18 décembre 2010
Malgré un mouvement social d’une ampleur exceptionnelle, la contre-réforme est passée.
Mais, contrairement à 2003, les personnes qui se sont mobilisées ne sortent pas abattues.
Le sentiment d’avoir vécu les prémices de quelque chose de nouveau, la volonté de continuer sont là et, surtout, la sortie du fatalisme démographique et du fatalisme économique, que contenaient des assertions comme « les caisses sont vides » ou « on ne peut pas faire autrement ». En effet, les débats sur la répartition des richesses, sur la place de la jeunesse et des femmes, et surtout sur l’injustice et les inégalités nous ont replacés dans un mouvement offensif. Sarkozy a joué la confrontation, ne laissant aucun espace à la négociation, obnubilé par sa candidature présidentielle et la pression des marchés financiers.
Cette politique de confrontation est durable : les politiques d’austérité nous conduisent à la déflation en Europe et à de nouvelles politiques du même genre. Le refus de mettre les banques à contribution et de discipliner la finance met en question la cohésion de l’Europe.
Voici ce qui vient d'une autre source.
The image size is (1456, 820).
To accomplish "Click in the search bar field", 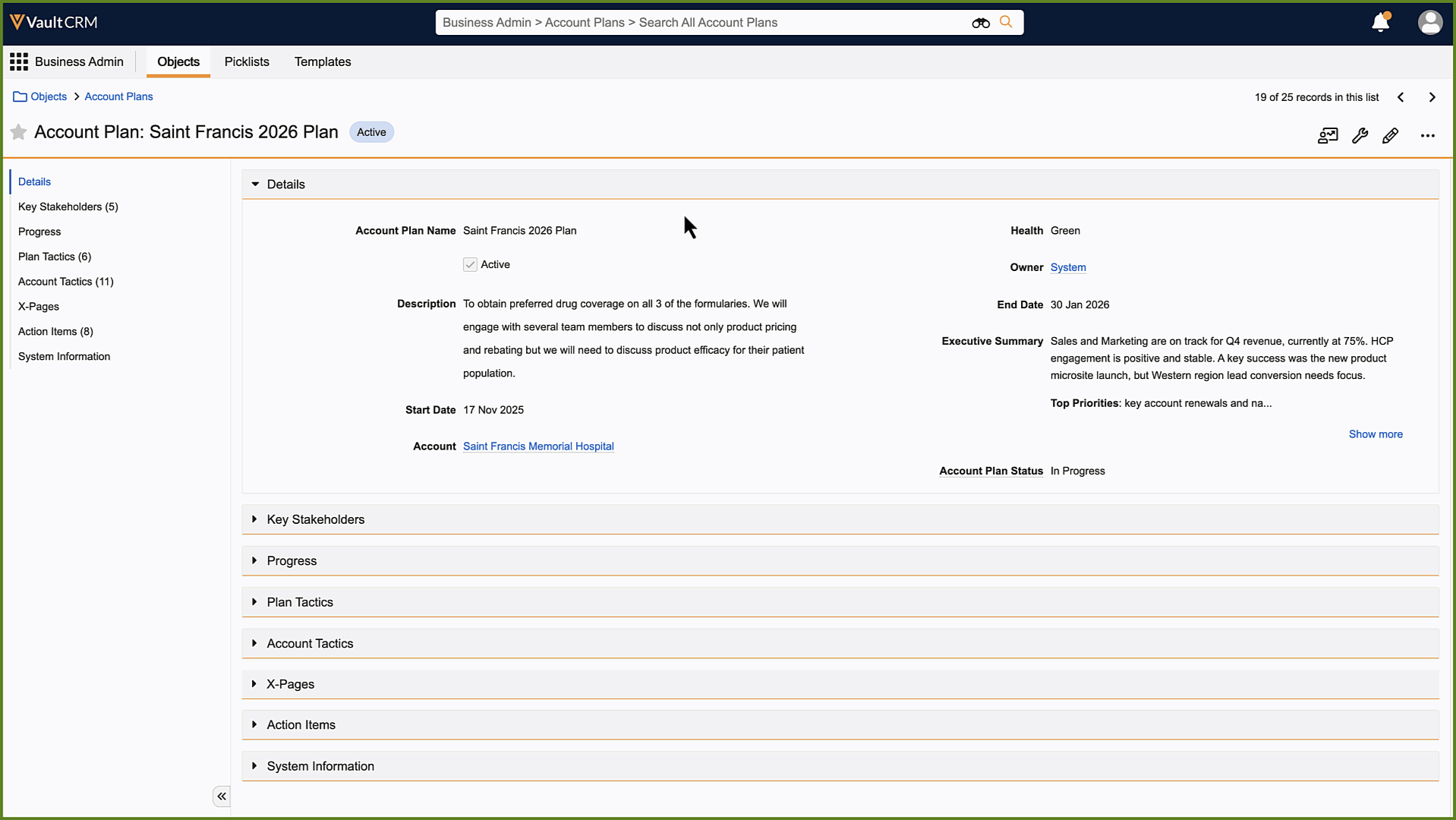I will 698,23.
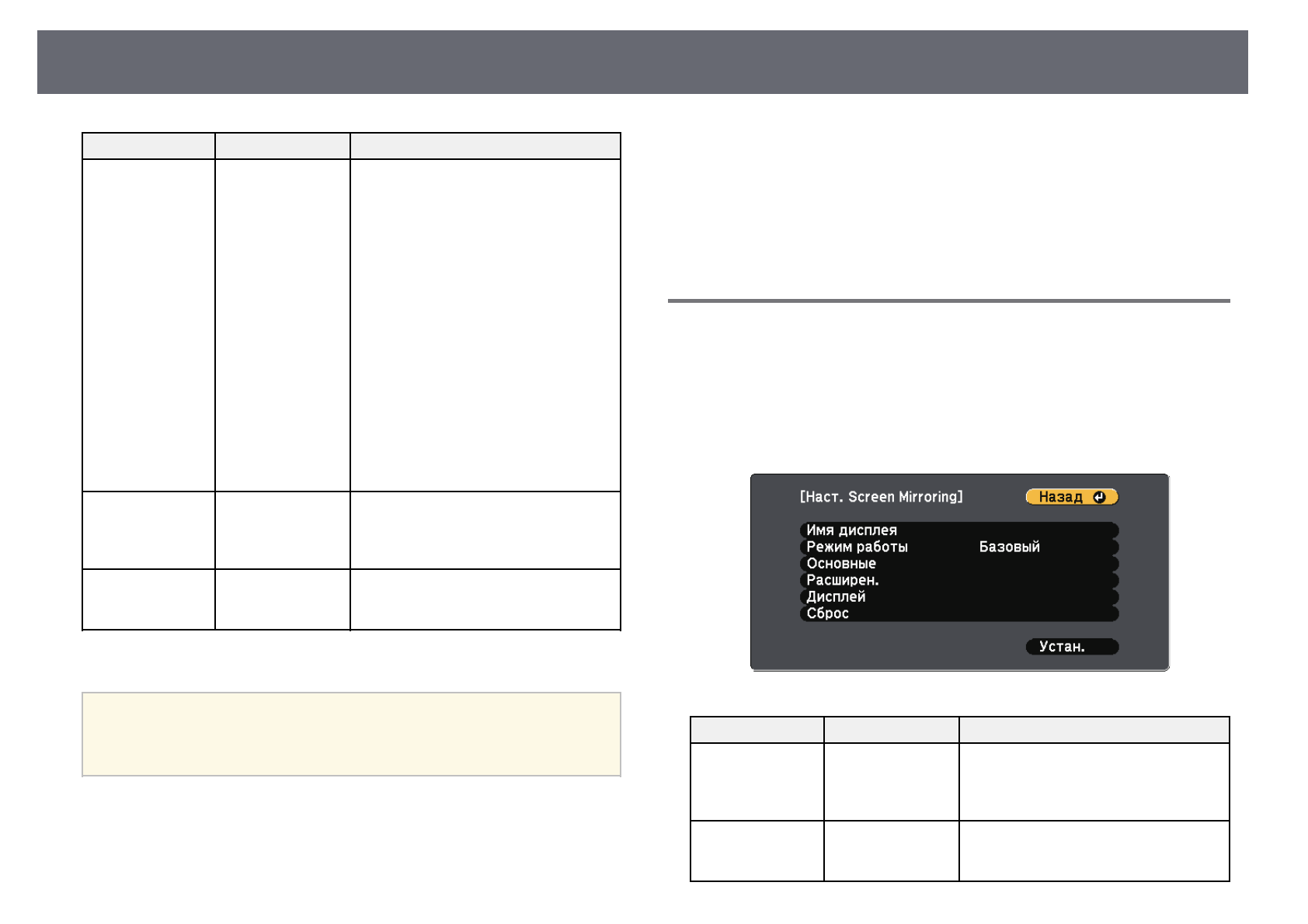Click first header cell of left table
The image size is (1308, 924).
(148, 146)
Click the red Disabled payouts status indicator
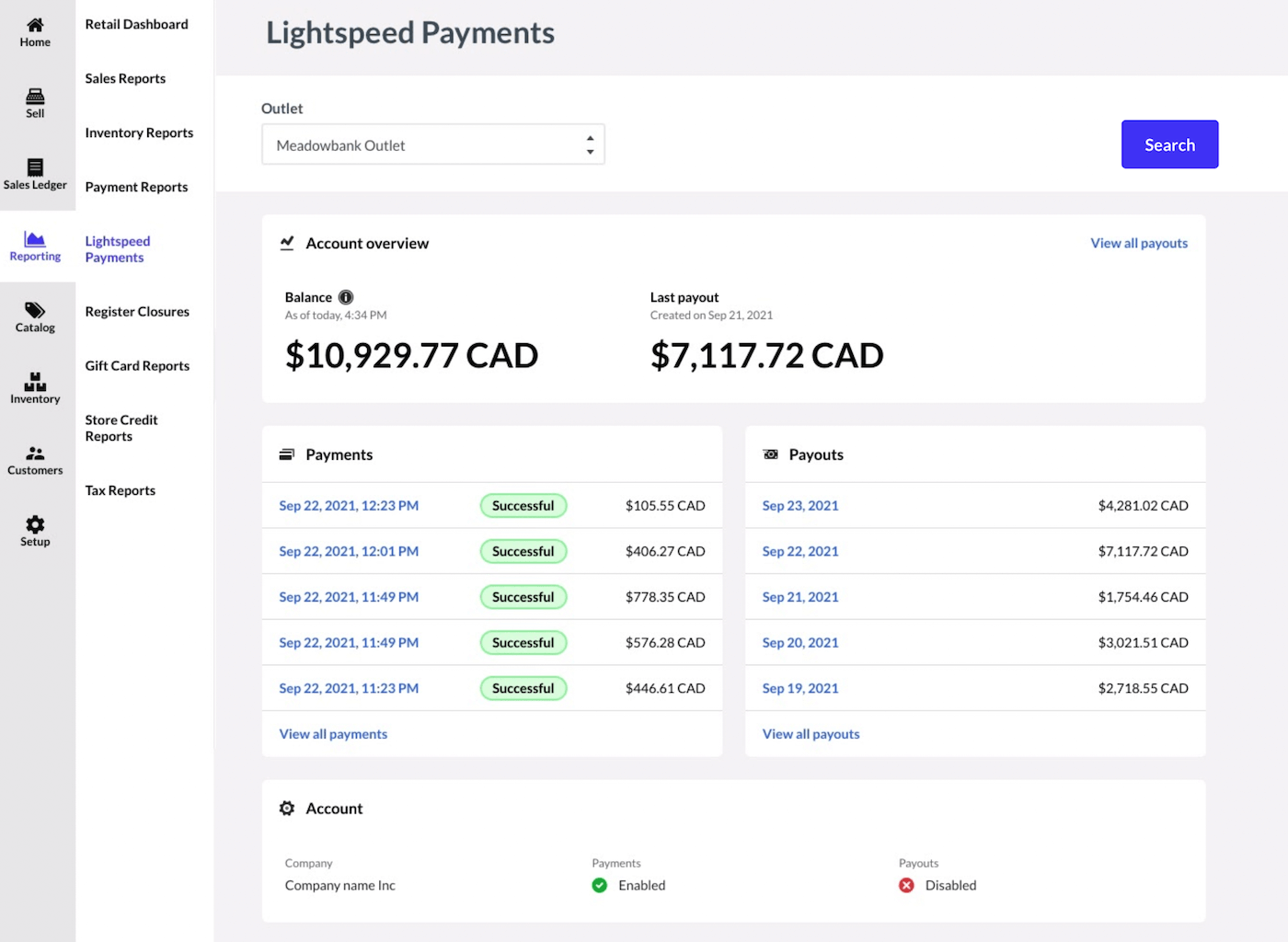The image size is (1288, 942). (x=906, y=885)
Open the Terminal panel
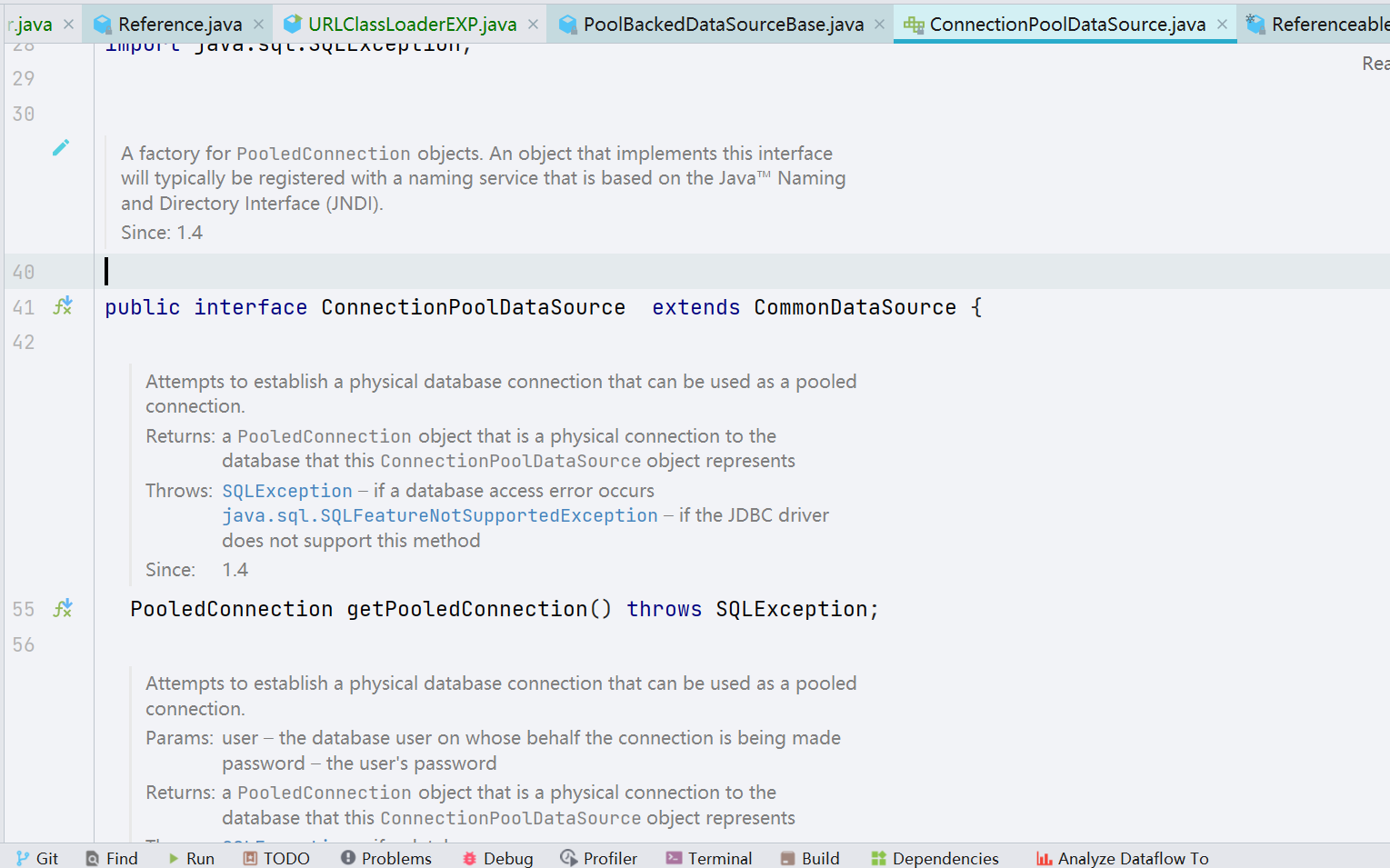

Une révision du traité européen se profile, qui instaurerait une hiérarchie mortelle pour l’Union européenne si des États en venaient à en sanctionner d’autres.
Dans ce contexte d’attaque sans précédent contre les dépenses sociales, les retraites sont dans le collimateur : le pouvoir d’achat des retraités sera une des cibles. Dans l’immédiat, sur le front des retraites, il y a la négociation sur les complémentaires qui commence dans le privé, les tentatives à venir de création d’une caisse pour les retraites de la fonction publique d’État, la création d’un comité de pilotage sans les organisations syndicales représentatives de la fonction publique et, bien sûr, une nouvelle réforme à l’horizon 2013.